Data provided:
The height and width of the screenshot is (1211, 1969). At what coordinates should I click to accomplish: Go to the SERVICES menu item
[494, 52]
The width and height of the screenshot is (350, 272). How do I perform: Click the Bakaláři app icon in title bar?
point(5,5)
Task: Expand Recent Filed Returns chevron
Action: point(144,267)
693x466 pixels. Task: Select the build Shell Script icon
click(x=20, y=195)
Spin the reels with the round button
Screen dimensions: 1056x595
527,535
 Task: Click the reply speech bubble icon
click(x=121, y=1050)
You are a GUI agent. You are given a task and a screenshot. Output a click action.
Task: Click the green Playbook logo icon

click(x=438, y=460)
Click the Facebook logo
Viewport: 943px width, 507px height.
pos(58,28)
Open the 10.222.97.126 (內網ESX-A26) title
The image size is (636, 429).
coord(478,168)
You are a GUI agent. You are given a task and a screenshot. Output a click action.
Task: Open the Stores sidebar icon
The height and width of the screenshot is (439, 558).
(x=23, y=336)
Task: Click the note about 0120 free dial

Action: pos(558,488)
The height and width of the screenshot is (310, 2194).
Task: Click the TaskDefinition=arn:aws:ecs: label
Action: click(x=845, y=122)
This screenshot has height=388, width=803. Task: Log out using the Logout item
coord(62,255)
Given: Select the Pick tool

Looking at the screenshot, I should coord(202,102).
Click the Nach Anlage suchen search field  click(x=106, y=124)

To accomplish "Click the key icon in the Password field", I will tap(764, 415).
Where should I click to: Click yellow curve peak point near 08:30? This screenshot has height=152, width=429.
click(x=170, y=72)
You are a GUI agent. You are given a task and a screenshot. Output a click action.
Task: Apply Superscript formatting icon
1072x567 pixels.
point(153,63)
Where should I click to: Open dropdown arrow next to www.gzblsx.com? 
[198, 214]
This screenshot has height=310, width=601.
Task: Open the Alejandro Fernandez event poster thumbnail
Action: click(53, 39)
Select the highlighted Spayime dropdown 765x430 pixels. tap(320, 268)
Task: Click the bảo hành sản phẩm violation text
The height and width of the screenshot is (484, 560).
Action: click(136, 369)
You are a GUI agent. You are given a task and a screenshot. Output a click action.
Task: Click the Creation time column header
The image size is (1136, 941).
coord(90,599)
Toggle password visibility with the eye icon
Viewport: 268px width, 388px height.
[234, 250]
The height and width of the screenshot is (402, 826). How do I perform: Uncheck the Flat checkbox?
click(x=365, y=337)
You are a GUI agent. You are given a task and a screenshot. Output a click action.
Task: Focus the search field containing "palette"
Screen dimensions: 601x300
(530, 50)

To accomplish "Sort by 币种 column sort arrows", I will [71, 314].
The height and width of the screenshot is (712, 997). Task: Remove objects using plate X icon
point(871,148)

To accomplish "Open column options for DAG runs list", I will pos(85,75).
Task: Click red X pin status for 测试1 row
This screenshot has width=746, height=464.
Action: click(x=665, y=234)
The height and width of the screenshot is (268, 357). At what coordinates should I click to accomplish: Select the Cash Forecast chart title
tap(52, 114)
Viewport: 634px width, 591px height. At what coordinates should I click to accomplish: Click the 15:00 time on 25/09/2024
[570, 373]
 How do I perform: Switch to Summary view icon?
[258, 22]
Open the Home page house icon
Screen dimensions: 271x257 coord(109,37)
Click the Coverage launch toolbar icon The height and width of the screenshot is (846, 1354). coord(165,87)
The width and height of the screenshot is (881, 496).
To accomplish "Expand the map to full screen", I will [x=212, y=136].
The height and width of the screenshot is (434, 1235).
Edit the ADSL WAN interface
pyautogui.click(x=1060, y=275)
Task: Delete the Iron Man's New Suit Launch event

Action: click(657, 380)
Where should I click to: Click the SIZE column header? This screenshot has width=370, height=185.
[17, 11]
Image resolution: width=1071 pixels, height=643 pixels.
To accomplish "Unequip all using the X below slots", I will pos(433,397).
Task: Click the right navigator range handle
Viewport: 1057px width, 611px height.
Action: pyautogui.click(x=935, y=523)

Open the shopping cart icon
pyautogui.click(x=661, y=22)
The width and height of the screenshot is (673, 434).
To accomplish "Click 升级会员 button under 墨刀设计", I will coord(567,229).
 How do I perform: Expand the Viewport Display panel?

Problem statement:
Scan the preceding listing for lines that contain the word "button". Give only how many there are.

Output of the exercise:
2